1

I am trying to create a xml file from a csv

CSV:

CatOne, CatTwo, CatThree
ProdOne, ProdTwo, ProdThree
ProductOne, ProductTwo, ProductThree

Desired XML:

<root>
  <prod>
    <CatOne>ProdOne</CatOne>
    <CatTwo>ProdTwo</CatTwo>
    <CatThree>ProdThree</CatThree>
  </prod>
  <prod>
    <CatOne>ProductOne</CatOne>
    <CatTwo>ProductTwo</CatTwo>
    <CatThree>ProductThree</CatThree>
  </prod>
</root>

Here is my code:

#! usr/bin/python
# -*- coding: utf-8 -*-
import csv, sys, os
from lxml import etree

def main():
    csvFile = 'test.csv'
    xmlFile = open('myData.xml', 'w')
    csvData = csv.reader(open(csvFile), delimiter='\t')
    header = csvData.next()
    details = csvData.next()
    details2 = csvData.next()
    root = etree.Element('root')

    prod = etree.SubElement(root,'prod')
    for index in range(0, len(header)):
        child = etree.SubElement(prod, header[index])
        child.text = details[index]
        prod.append(child)   
    prod = etree.SubElement(root,'prod')
    for index in range(0, len(header)):
        child = etree.SubElement(prod, header[index])
        child.text = details2[index]
        prod.append(child)      
    result = etree.tostring(root, pretty_print=True)
    xmlFile.write(result)  

if __name__ == '__main__':
    main()

I am getting the desired output, but the way I am doing it, is really shitty.
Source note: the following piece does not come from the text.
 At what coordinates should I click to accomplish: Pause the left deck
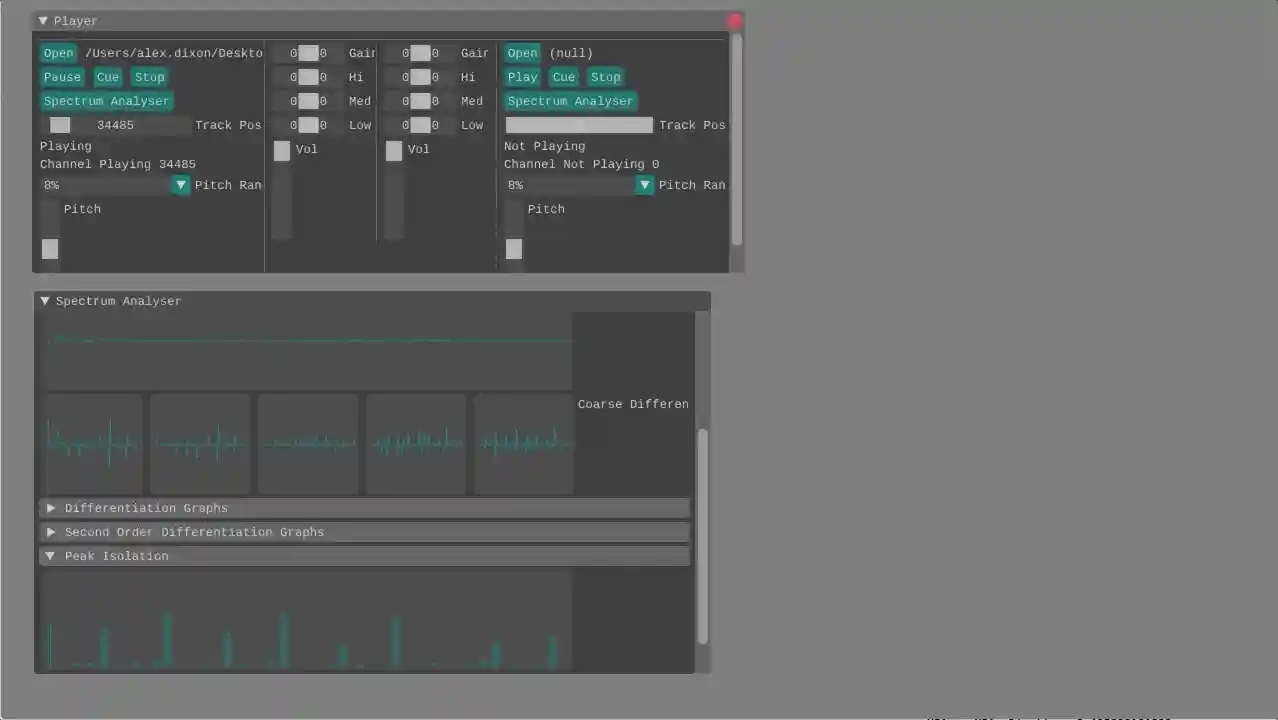point(62,77)
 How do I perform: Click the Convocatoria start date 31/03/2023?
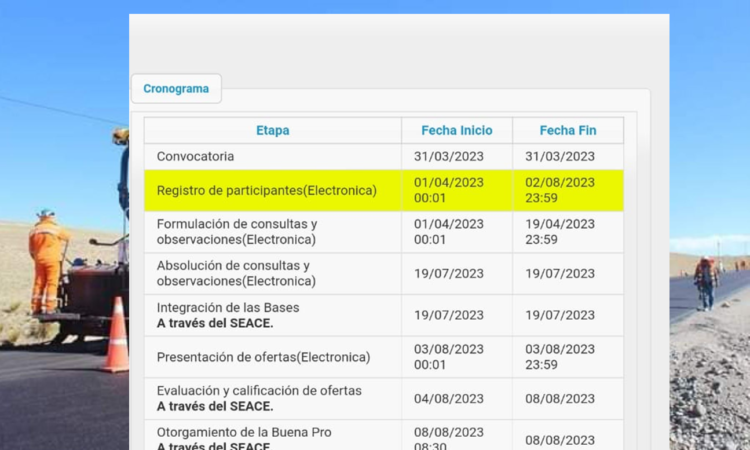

I'd like to have it in some generic way and I believe it is possible much more pythonic But I can't figure out how to do this. The code should also work, if the csv has 10 or even 20 lines.

Thanks for help

xhallix
  • 2,919
  • 5
  • 37
  • 55

1 Answers1

5

Ok I found out how to solve it.

I will answer my own question here, it might be help someone else I hope

#! usr/bin/python
# -*- coding: utf-8 -*-
import csv, sys, os
from lxml import etree

def main():
    csvFile = 'test.csv'
    xmlFile = open('myData.xml', 'w')
    csvData = csv.reader(open(csvFile), delimiter='\t')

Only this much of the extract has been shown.